**Required tasks**
1: How tall does the character profile say Jharn is?
2: Write out the passage of the character profile starting at "I SEE YOUR EYES, YOU'RE" and ending at "I’m a virgin.".

━━ Reading text ━━

Post by jharn on Dec 30, 2010 3:13:26 GMT -5
SEVENTEEN. HIGH SCHOOL. BISEXUAL. VIGILANT. ANDY SIX
( JHARN HARLEY BAYARD )
I SEE YOUR EYES, YOU'RE BARELY SOBER.
I HEAR YOUR VOICE, YOU'RE CALLING OUT FROM ME TO YOU.
the character
I HEAR YOUR VOICE, YOU'RE CALLING OUT FROM ME TO YOU.
the character
It’s Jharn, (pronounced like JAAAARN) but most catalogue me as resident emo, voodoo, ink face… a whole series of stereotypic names. I don’t give a fuck what you address me as –it just suggests how plagiaristic and self-possessed you are- but just don’t say it to my face, okay? I get volatile, quite easily, and am quite eminent for causing external damage when I get called things I don’t like- don’t even try to be subtle about it. Anyways, I am male and born on the 27th of July, which makes me seventeen. I am bisexual, and don’t sleep around. Ever. You could say I am the alternative of a slut. I look for commitment and believe in true love, no matter how clichéd it seems. Oh, and I’m a virgin.
My personality? Apparently I am a shroud of mystery. I’m quite brooding. I compare myself to a complex jigsaw puzzle; foreign, oddly shaped, and without reason, unable to fit in. Everybody else is prosperously connected, but I tend to isolate myself and accept that I am the outcast. Some say I have a guard of barbed wire coiled around my body, abandoned and waiting for somebody to impair themselves against. Harsh huh, but that’s what I am- a disturbed individual with an aggressive streak. I’m either invisible or caught up in a brawl. I’d like to consider myself as a good person but I have the tendency to promote a sense of fear. Maybe it’s because I stand at a phenomenally tall six foot six.
On the positive note, once you get to know me, I’m not all that sinister, really. Apart from my heed for dark poetry, I like drawing. I’ll draw anything. Apparently I am great at riding wood with wheels too. I skateboard to get from place to place. My other interests include astronomy, literature, mythology, nature, photography, culture, circuses, neon colours, music, animals, spirituality, cryptology, and fashion. I’m just a really shy guy in my own timid kind of way. Once I befriend you, I am very loyal and caring, not to mention protective. Very, very protective.

━━━
━━ Dataset records ━━

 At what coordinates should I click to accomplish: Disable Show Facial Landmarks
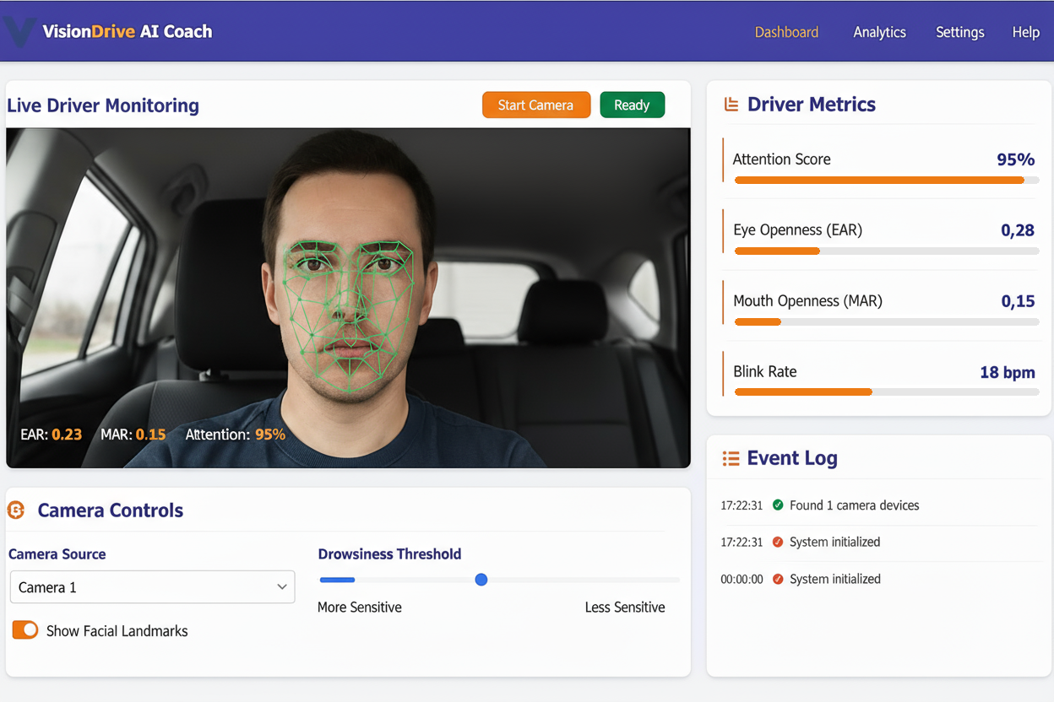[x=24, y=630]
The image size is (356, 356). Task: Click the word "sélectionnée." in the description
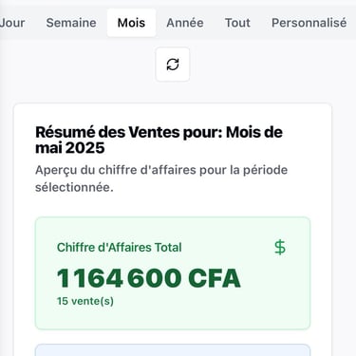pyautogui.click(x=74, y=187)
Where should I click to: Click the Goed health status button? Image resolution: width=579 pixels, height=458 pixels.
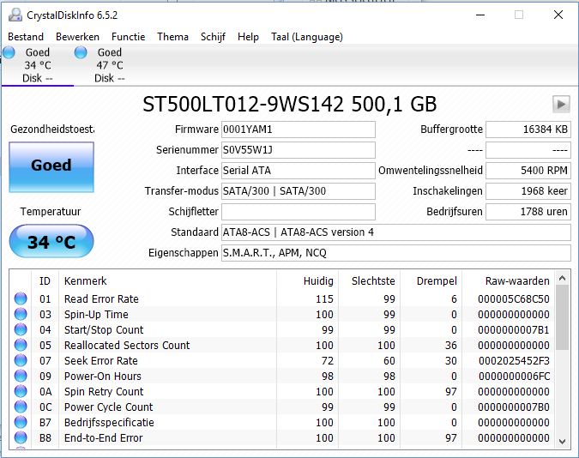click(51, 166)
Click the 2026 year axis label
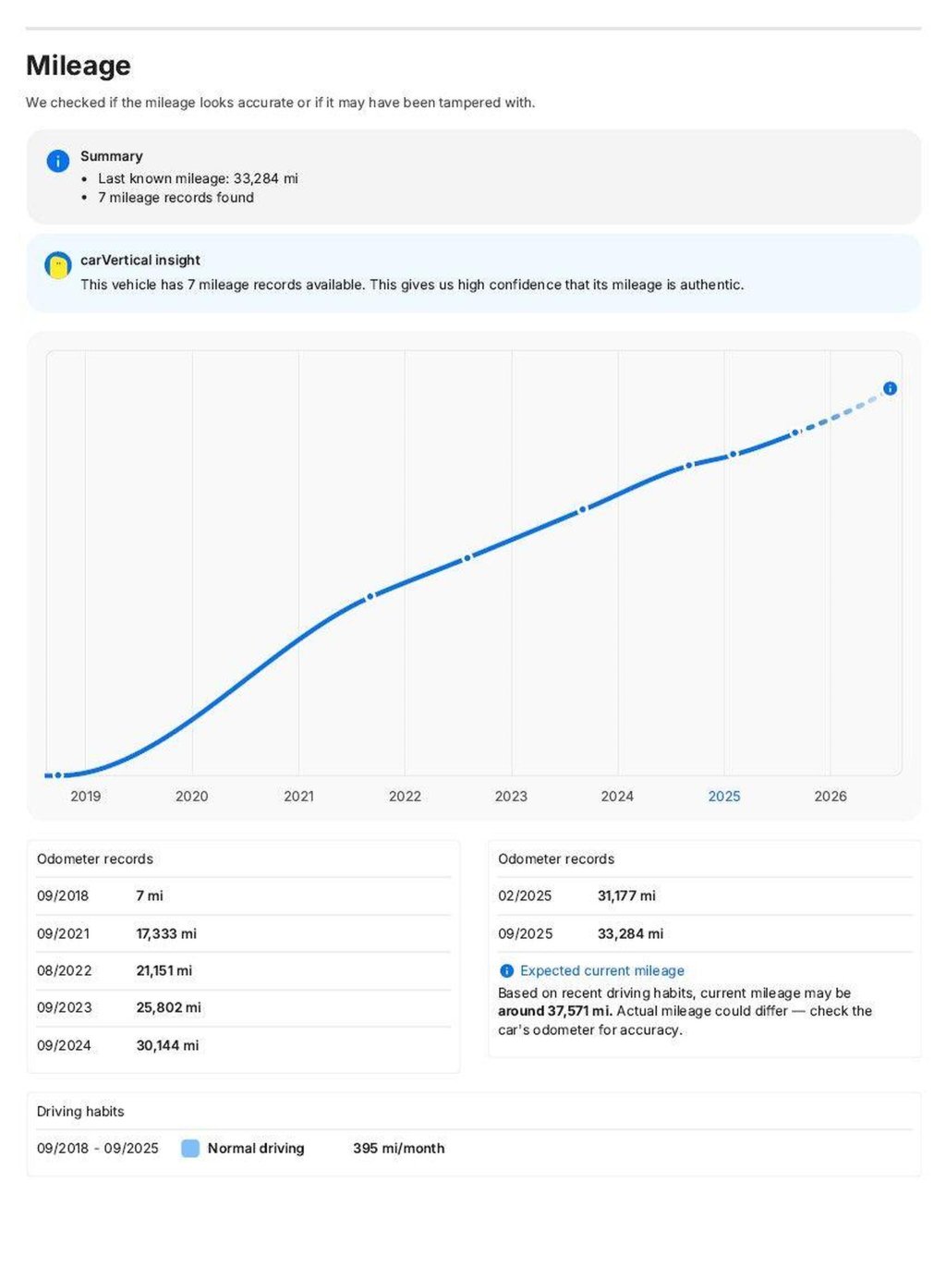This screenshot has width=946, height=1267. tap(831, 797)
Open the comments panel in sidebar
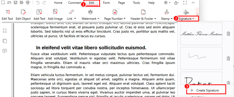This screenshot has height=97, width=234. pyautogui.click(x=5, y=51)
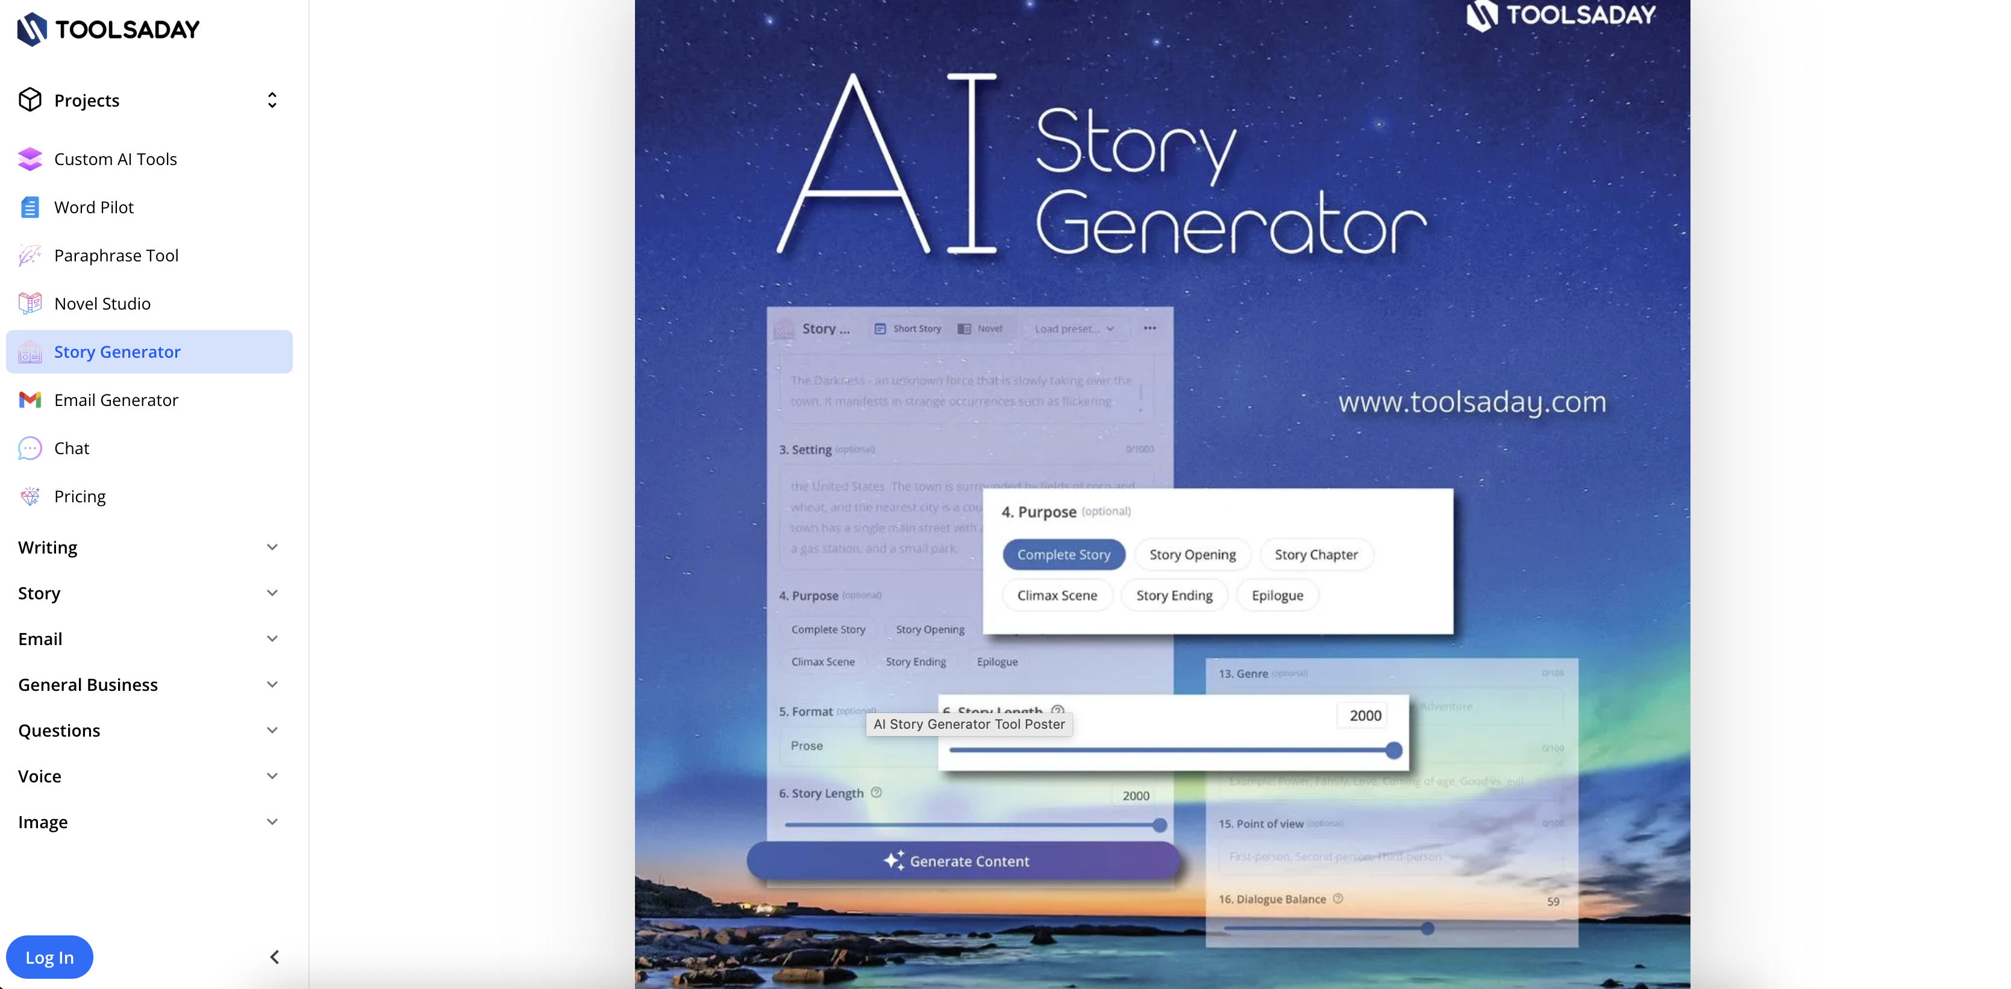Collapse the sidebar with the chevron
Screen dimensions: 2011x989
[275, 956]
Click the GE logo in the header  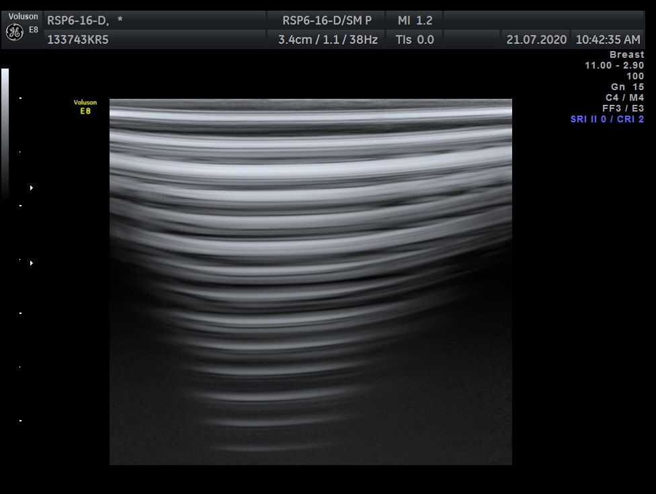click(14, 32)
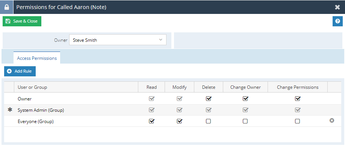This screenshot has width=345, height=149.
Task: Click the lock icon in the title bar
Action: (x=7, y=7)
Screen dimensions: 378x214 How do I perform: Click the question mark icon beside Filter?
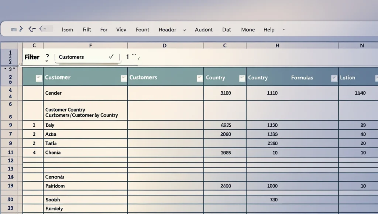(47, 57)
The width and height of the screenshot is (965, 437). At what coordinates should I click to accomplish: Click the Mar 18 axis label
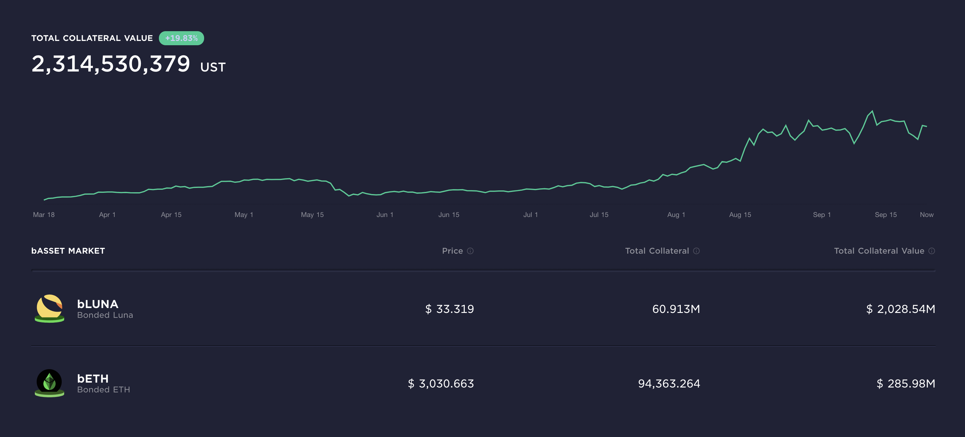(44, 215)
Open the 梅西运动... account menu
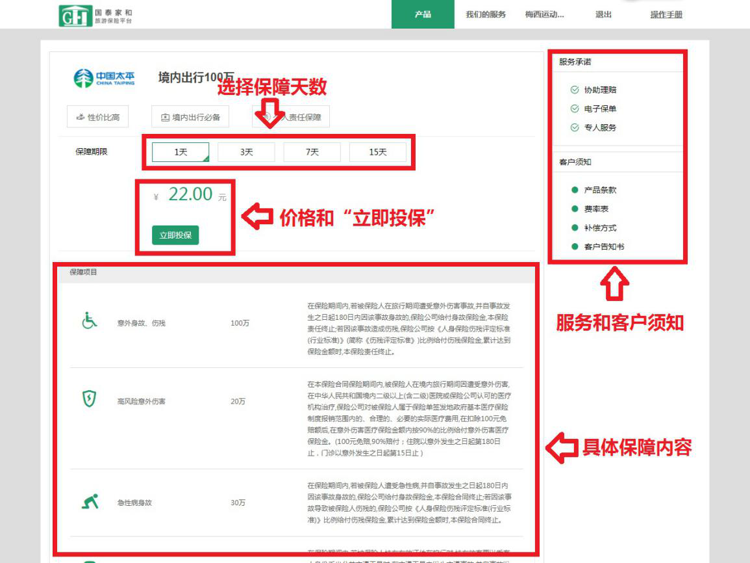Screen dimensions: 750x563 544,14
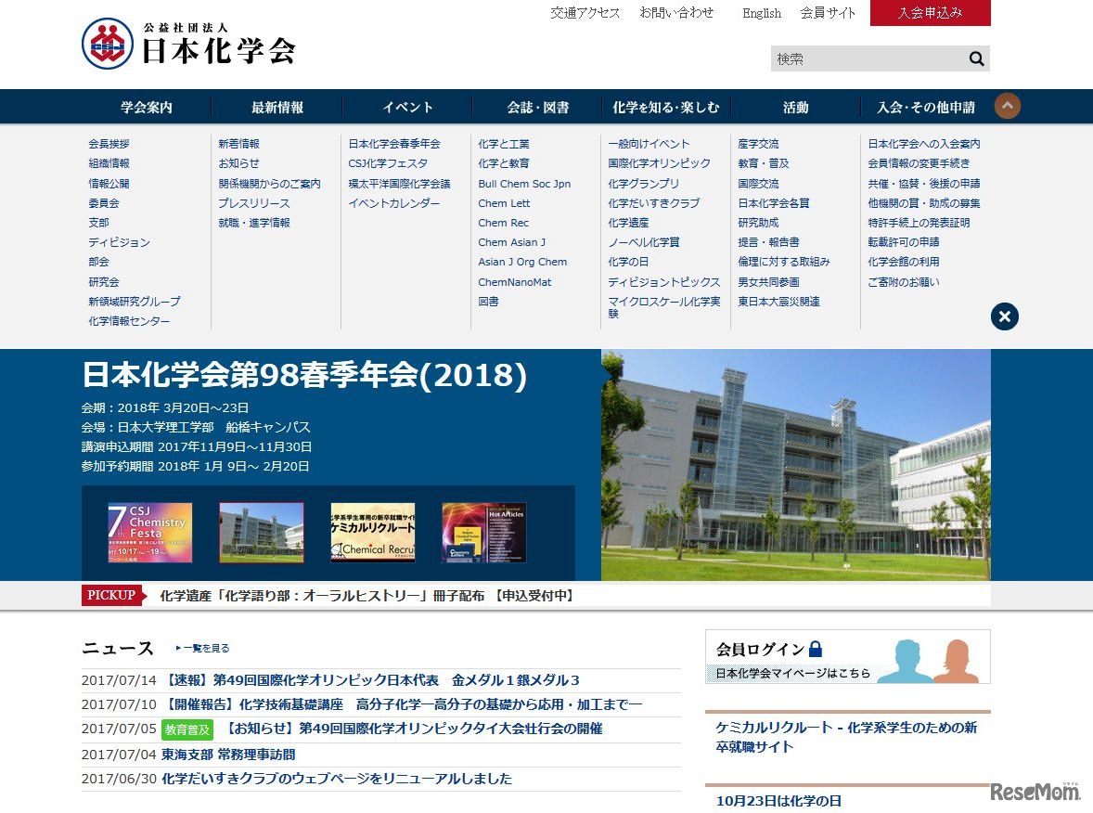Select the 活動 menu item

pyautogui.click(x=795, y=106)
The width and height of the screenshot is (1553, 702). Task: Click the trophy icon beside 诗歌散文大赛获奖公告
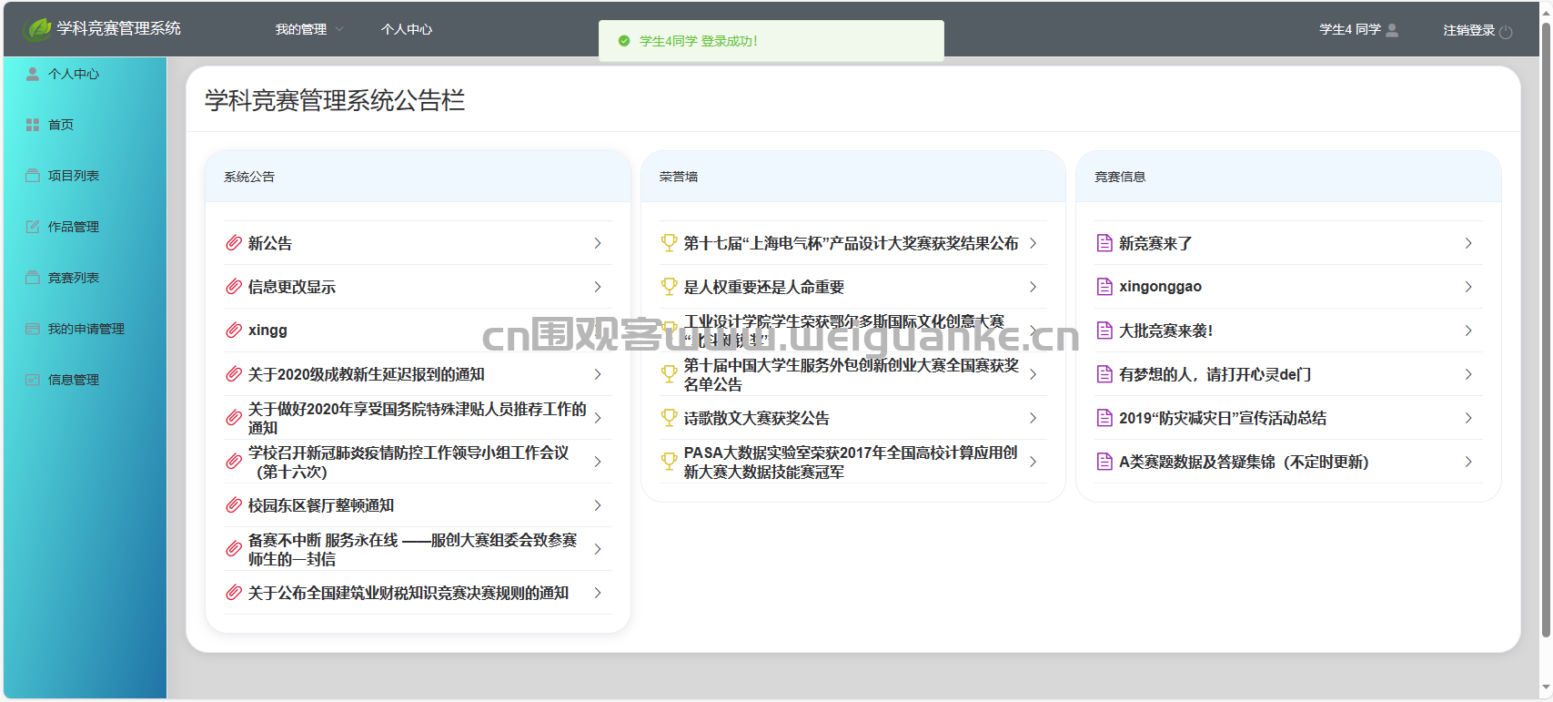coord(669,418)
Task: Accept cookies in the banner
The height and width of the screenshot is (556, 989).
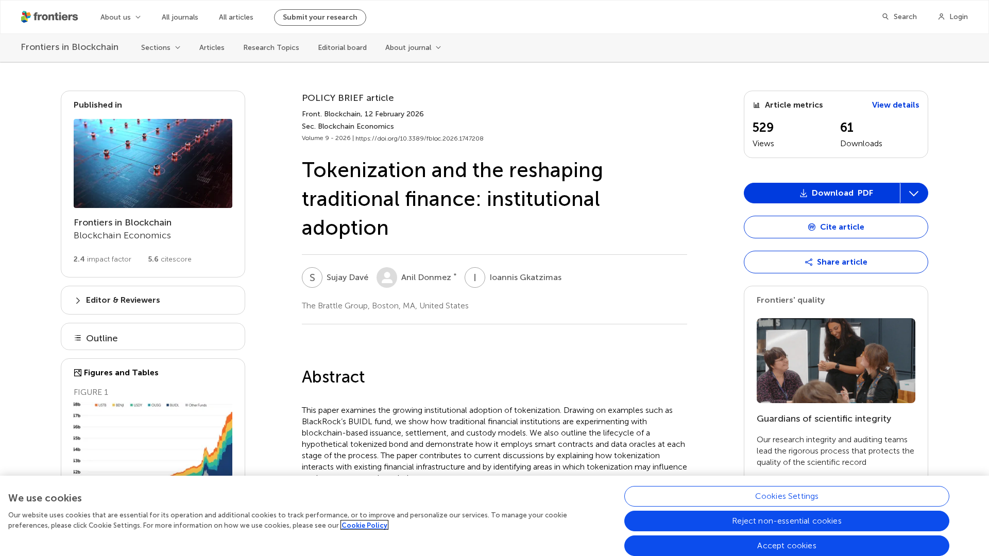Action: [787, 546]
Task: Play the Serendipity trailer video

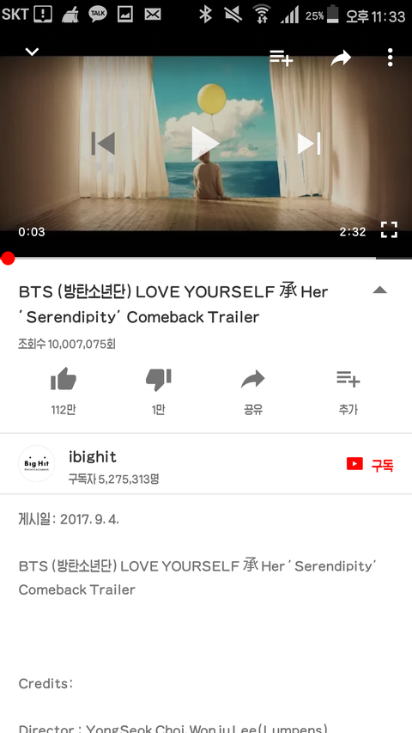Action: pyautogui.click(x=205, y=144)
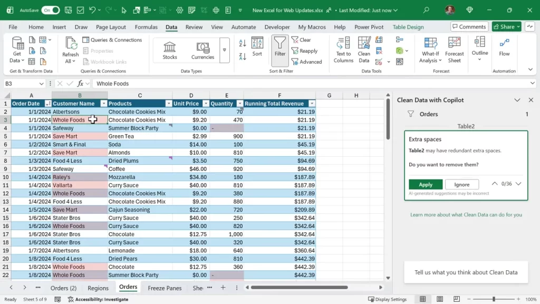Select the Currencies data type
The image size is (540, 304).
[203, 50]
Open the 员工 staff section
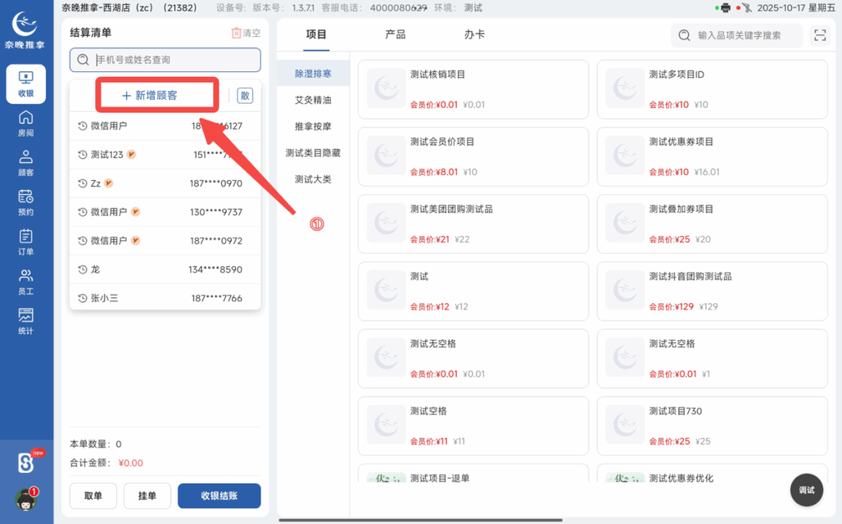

━━━

**In response**
1: Six foot six.

2:
I SEE YOUR EYES, YOU'RE BARELY SOBER.
I HEAR YOUR VOICE, YOU'RE CALLING OUT FROM ME TO YOU.
the character
I HEAR YOUR VOICE, YOU'RE CALLING OUT FROM ME TO YOU.
the character
It’s Jharn, (pronounced like JAAAARN) but most catalogue me as resident emo, voodoo, ink face… a whole series of stereotypic names. I don’t give a fuck what you address me as –it just suggests how plagiaristic and self-possessed you are- but just don’t say it to my face, okay? I get volatile, quite easily, and am quite eminent for causing external damage when I get called things I don’t like- don’t even try to be subtle about it. Anyways, I am male and born on the 27th of July, which makes me seventeen. I am bisexual, and don’t sleep around. Ever. You could say I am the alternative of a slut. I look for commitment and believe in true love, no matter how clichéd it seems. Oh, and I’m a virgin.